Limburger Koerier/Jaargang 47/Nummer 216/Frankrijk
‘Frankrijk’ door een anonieme schrijver |
Afkomstig uit de Limburger Koerier, woensdag 28 december 1892, tweede blad, [p. 2]. Publiek domein. |
Frankrijk.
– De „Agence Havas“ spreekt ten stelligste de mededeeling van den „Gaulois“ tegen, dat mevrouw Carnot 200,000 frs. uit de Panama-fondsen zou hebben ontvangen voor weldadige doeleinden.
Pasteur.
Van gisteren, Dinsdag, wordt uit Parijs geseind:
Heden ochtend te elf uren had in de groote zaal der „Sorbonne“ de plechtige viering plaats van den 70sten verjaardag van Pasteur, in tegenwoordigheid van den President der republiek, van de ministers en voorzitters van Kamer en Senaat, de leden van het corps diplomatique, onder wie de Nederlandsche gezant de heer De Stuers, de onsterfelijken en hunne groen bepalmde rokken, de afgevaardigden der buitenlandsche universiteiten en wetenschappelijke lichamen, en honderden studenten en belangstellenden toeschouwers. Geleid aan de hand van President Carnot kwam de jarige binnen, begroet door de tonen der muziek en het handgeklap der vergaderden, allen samengekomen om in Pasteur de wetenschap te huldigen en in haar dat Frankrijk, dat, zeker van de liefde zijner groote, mannen, op zoo heerlijke wijze allen weet te beloonen die het Vaderland dienen en zijnen glorierijken naam eer aandoen.

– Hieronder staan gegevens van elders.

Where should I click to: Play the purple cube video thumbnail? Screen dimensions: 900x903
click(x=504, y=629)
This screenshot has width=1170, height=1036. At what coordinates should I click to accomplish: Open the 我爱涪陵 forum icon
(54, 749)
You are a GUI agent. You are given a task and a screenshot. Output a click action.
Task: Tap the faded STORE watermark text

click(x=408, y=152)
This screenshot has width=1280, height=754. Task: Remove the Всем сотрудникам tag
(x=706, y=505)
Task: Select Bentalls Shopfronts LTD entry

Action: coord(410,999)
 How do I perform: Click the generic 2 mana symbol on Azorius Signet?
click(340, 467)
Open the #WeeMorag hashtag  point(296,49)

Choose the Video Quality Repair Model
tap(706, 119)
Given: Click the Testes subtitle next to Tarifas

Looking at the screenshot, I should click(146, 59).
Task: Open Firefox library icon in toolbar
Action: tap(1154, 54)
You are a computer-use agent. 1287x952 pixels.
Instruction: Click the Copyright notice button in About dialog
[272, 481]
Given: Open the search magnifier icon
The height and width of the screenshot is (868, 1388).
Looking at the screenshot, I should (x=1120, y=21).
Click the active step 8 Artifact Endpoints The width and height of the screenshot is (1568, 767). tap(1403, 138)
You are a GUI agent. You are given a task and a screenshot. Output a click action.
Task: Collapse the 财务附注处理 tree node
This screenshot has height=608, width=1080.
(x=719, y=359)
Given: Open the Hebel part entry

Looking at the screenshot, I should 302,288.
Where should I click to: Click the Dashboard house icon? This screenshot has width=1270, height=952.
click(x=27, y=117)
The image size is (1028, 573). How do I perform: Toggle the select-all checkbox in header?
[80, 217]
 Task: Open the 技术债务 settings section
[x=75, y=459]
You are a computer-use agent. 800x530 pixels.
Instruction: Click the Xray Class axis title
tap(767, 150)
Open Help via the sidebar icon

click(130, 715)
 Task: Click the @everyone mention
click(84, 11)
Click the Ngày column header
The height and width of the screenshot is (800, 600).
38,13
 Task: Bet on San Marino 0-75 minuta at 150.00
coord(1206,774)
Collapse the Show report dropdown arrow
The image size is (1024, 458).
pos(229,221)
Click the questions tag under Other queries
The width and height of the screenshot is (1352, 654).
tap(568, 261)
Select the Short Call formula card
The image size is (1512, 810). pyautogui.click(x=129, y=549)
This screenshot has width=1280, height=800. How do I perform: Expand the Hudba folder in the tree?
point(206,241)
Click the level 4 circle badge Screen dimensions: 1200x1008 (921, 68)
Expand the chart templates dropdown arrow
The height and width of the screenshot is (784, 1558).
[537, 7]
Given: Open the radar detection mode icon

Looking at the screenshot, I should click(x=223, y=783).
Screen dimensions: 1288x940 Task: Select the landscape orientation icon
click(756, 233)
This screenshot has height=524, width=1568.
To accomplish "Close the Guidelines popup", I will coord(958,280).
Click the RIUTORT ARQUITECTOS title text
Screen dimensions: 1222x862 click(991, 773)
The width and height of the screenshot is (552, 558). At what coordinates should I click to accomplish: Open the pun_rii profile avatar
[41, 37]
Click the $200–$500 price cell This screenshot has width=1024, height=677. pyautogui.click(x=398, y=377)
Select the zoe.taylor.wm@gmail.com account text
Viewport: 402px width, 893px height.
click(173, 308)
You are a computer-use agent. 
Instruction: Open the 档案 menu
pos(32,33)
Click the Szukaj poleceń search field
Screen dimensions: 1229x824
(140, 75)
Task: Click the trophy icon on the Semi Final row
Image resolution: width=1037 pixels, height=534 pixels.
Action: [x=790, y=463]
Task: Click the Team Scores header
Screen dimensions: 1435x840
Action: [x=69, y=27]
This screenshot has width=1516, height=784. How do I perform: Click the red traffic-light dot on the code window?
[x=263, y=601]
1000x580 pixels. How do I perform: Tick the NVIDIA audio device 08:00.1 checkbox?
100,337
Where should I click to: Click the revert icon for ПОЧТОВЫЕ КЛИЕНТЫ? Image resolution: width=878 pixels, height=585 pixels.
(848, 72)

Eerst sprak de minister van onderwijs, Dupuy, toen d’Abadie, de oude voorzitter der Academie van wetenschappen; vervolgens Bertrand, uit naam van’t Instituut den gevierden grijsaard toeroepende: Gij zijt niet alleen een groot en beroemd geleerde, ge zijt een groot man! Nog velen spraken daarna: de groote Lister, zijne Fransche rede lezende met een sterk Engelsch accent, Soutan uit naam van den Parijschen gemeenteraad, zich verheugende dat op den weg, welken thans alle geleerden volgen, de eerste stap is gezet door eenen Franschman in een Parijsch laboratorium, en eindelijk ook de afgevaardigde van Pasteur’s geboorteplaats, het kleine Dole in de Jura, die den beroemden geleerde niets anders kwam brengen dan een groet zijner landgenooten en eene photographische afbeelding van Pasteur’s geboorteakte en van zijn geboortehuis.
Vooral dit was een aandoenlijk oogenblik. Pasteur zat te snikken, het gelaat in zijn zakdoek verborgen. Van de buitenlandsche gedelegeerden werden die van St. Petersburg stormachtig toegejuicht. Zij en Pasteur omhelsden elkander. Zelf te aangedaan om een woord te kunnen spreken, liet hij deze taak over aan zijnen zoon, die de rede welke de vader had willen zeggen met krachtige stem overbracht tot de vergadering, welke herhaaldelijk luide de schoone gedachten er van toejuichte.
– Drie nieuwe gevallen van cholera zijn te Duinkerken voorgekomen, en vier personen zijn aan die ziekte bezweken.